### Text:

Concept code data type limitations

MPhilofsky · September 1, 2018, 1:21am

Hi Friends,

My source data has a lot of custom coding in the procedure and drug domains. Currently, I create a custom concept_id > 2 billion for these codes. I use the source text string as the concept_name and concept_code for the custom concept_id. When the custom concept is mapped to the domain table, the concept_code maps to the *_source_value. The data type for concept_code and *_source_value is VARCHAR(50). I have quite a few codes that violate this limit (examples below). How do others solve this problem in an efficient manner on a large scale? My EHR data has thousands of custom drugs and well over 100 procedures.

phenylephrine (PF) 0.5 mg/5 mL (100 mcg/mL) in 0.9% NaCl IV syringe
Hysterectomy total abdominal bilateral sapling oophorectomy
Hysterectomy total abdominal bilateral sapling oophorectomy exp
laparotomy/total abdominal hysterectomy/bilateral sapling
oophorectomy/lymph node dissection/debulking

aostropolets · September 1, 2018, 3:27am

Drugs: map them to RxNorm/RxE. In this case will be 2 records: 5 ml phenylephrine 0.1 mg/ml injectable solution (injection) and sodium chloride 9 mg/ml injectable solution .
Procedures: if there isn’t any standard concept that represents the full meaning, I’d suggest mapping to 2 concepts again.

### Study material:
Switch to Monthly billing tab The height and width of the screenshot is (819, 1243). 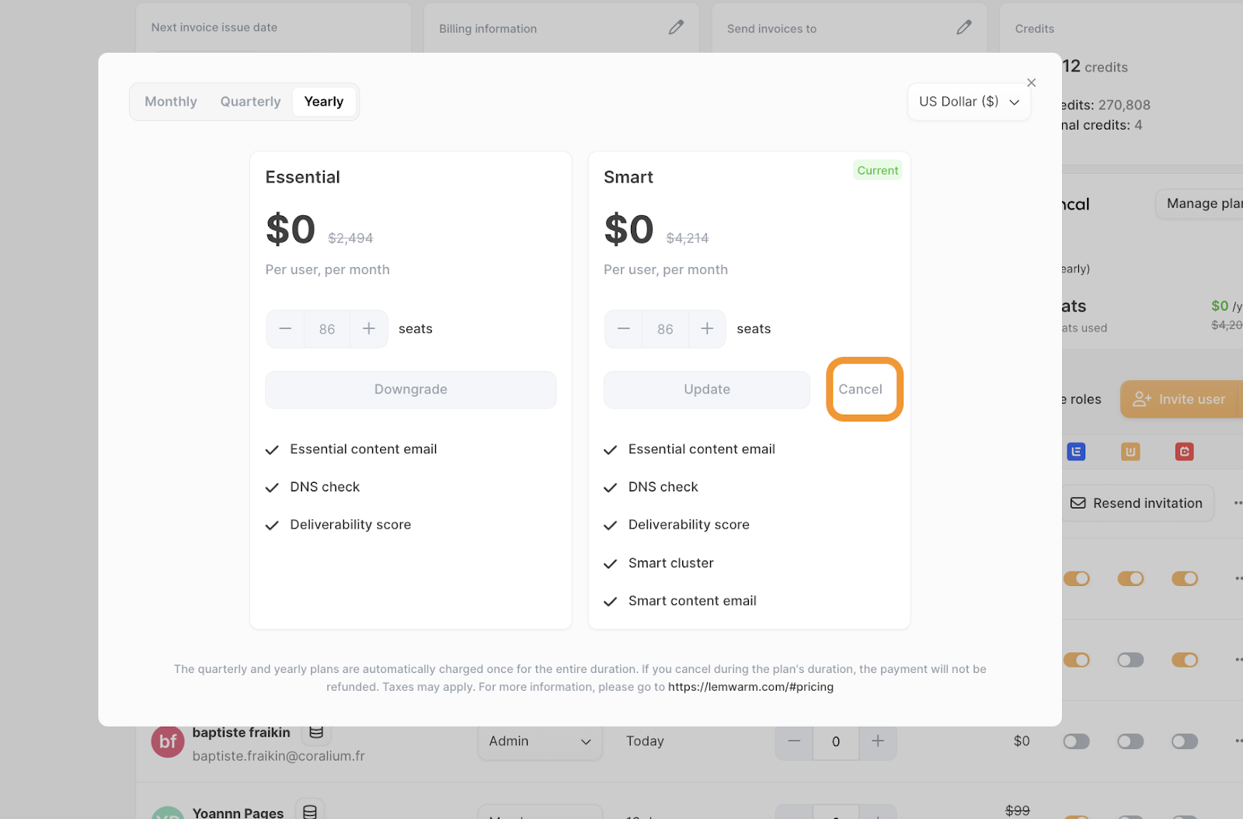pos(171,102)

---

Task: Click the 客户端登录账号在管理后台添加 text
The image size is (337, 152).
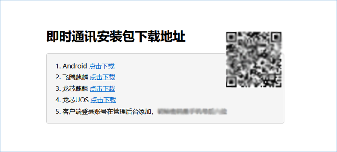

### Task requirements:
In the forum thread above, what data type do concept_code and *_source_value have?

### Task answer:
VARCHAR(50)